#### [Work instructions]
Even if a line seems odd, print it as it is, and include every record.

Start of Task data

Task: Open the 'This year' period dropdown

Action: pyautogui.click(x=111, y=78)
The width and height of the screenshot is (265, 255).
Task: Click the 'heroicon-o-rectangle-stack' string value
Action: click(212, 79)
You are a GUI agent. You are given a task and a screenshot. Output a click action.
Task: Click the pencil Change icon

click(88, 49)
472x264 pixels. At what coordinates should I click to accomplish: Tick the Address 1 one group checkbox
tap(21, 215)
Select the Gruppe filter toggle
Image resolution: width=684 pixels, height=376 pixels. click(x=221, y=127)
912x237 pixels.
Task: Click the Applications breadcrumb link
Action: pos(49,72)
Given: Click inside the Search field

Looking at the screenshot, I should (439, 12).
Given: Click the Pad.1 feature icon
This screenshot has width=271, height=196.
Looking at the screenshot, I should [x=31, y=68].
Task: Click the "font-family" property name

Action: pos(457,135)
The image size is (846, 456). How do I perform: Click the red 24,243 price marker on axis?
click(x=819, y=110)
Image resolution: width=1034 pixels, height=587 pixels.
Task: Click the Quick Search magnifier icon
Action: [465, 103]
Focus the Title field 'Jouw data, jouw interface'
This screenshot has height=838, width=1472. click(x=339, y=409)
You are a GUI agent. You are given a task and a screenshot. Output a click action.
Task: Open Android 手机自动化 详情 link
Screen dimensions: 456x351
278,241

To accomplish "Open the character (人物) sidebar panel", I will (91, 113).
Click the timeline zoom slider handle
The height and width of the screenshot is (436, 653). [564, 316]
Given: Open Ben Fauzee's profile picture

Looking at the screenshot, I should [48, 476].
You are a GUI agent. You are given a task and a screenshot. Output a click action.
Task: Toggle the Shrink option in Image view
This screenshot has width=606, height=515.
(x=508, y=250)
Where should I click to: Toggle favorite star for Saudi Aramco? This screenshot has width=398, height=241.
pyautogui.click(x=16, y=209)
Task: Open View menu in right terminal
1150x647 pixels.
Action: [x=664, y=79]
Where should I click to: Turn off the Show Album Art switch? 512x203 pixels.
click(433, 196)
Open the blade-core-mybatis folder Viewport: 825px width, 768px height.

End of Task data

#### [The completed task]
Task: Open the 'This year' period dropdown

Action: pyautogui.click(x=111, y=78)
The width and height of the screenshot is (265, 255).
Task: Click the 'heroicon-o-rectangle-stack' string value
Action: click(212, 79)
You are a GUI agent. You are given a task and a screenshot. Output a click action.
Task: Click the pencil Change icon

click(88, 49)
472x264 pixels. At what coordinates should I click to accomplish: Tick the Address 1 one group checkbox
tap(21, 215)
Select the Gruppe filter toggle
Image resolution: width=684 pixels, height=376 pixels. click(x=221, y=127)
912x237 pixels.
Task: Click the Applications breadcrumb link
Action: pos(49,72)
Given: Click inside the Search field

Looking at the screenshot, I should (439, 12).
Given: Click the Pad.1 feature icon
This screenshot has width=271, height=196.
Looking at the screenshot, I should [x=31, y=68].
Task: Click the "font-family" property name

Action: pos(457,135)
The image size is (846, 456). How do I perform: Click the red 24,243 price marker on axis?
click(x=819, y=110)
Image resolution: width=1034 pixels, height=587 pixels.
Task: Click the Quick Search magnifier icon
Action: [465, 103]
Focus the Title field 'Jouw data, jouw interface'
This screenshot has height=838, width=1472. click(x=339, y=409)
You are a GUI agent. You are given a task and a screenshot. Output a click action.
Task: Open Android 手机自动化 详情 link
Screen dimensions: 456x351
278,241

To accomplish "Open the character (人物) sidebar panel", I will (91, 113).
Click the timeline zoom slider handle
The height and width of the screenshot is (436, 653). [564, 316]
Given: Open Ben Fauzee's profile picture

Looking at the screenshot, I should [48, 476].
You are a GUI agent. You are given a task and a screenshot. Output a click action.
Task: Toggle the Shrink option in Image view
This screenshot has width=606, height=515.
(x=508, y=250)
Where should I click to: Toggle favorite star for Saudi Aramco? This screenshot has width=398, height=241.
pyautogui.click(x=16, y=209)
Task: Open View menu in right terminal
1150x647 pixels.
Action: [x=664, y=79]
Where should I click to: Turn off the Show Album Art switch? 512x203 pixels.
click(433, 196)
Open the blade-core-mybatis folder Viewport: 825px width, 768px height.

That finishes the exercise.